Purchased with funds from the North Carolina State Art Society (Robert F. Phifer Bequest)

Object Number
2011.10/a-b
Culture
American
Classification
Paintings
Department
Modern

Key Ideas about this Work of Art

  • This painting is a fragmented image of three Black women wearing rhinestone-embellished 1970s-style clothing and high-heeled shoes. The women are posed in the classic style of the Three Graces (also called Charities) from Greek mythology.  
  • The Three Graces are goddesses who represent charm, beauty, and creativity. 
  • The painting’s fragmented style incorporates collage and cubist techniques of early 20th-century artists. It also has similarities to the Greco-Roman tradition of fresco painting.
  • Mickalene Thomas’s work celebrates Black beauty, sexuality, and power by representing African-American women as goddesses from Greek mythology.

### REQUIRED ACTIONS
a – Write out the museum entry word for word, starting with "Key Ideas about" and going on through "goddesses from Greek mythology.".
b – Answer these questions using the museum entry:
(i) Which department is listed for the work?
(ii) What three qualities do the Three Graces represent?
(iii) Which bequest is named in the funding line?
c – State whether each statement agrees with the museum entry, and support each answer with the deciding words quoted from it:
(i) The work is classified as a sculpture.
(ii) The women in the painting wear high-heeled shoes.
(iii) The painting's fragmented style draws on techniques of late 19th-century artists.
Rely solely on the museum entry, drawing on no outside knowledge.

### DATA PROVIDED
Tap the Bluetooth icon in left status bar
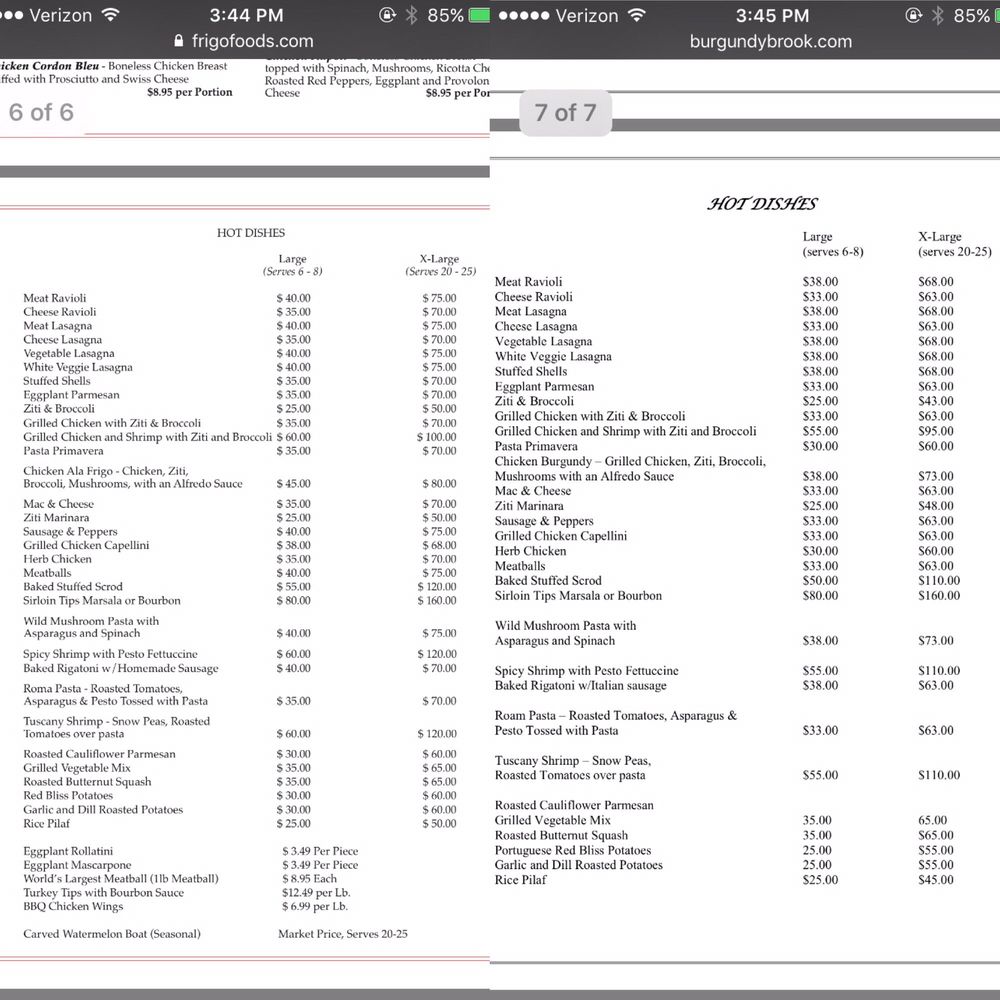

### THE ANSWERS
a –
Key Ideas about this Work of Art

  • This painting is a fragmented image of three Black women wearing rhinestone-embellished 1970s-style clothing and high-heeled shoes. The women are posed in the classic style of the Three Graces (also called Charities) from Greek mythology.  
  • The Three Graces are goddesses who represent charm, beauty, and creativity. 
  • The painting’s fragmented style incorporates collage and cubist techniques of early 20th-century artists. It also has similarities to the Greco-Roman tradition of fresco painting.
  • Mickalene Thomas’s work celebrates Black beauty, sexuality, and power by representing African-American women as goddesses from Greek mythology.

b –
(i) Modern
(ii) Charm, beauty, and creativity
(iii) The Robert F. Phifer Bequest

c –
(i) No: "Paintings"
(ii) Yes: "wearing rhinestone-embellished 1970s-style clothing and high-heeled shoes"
(iii) No: "incorporates collage and cubist techniques of early 20th-century artists"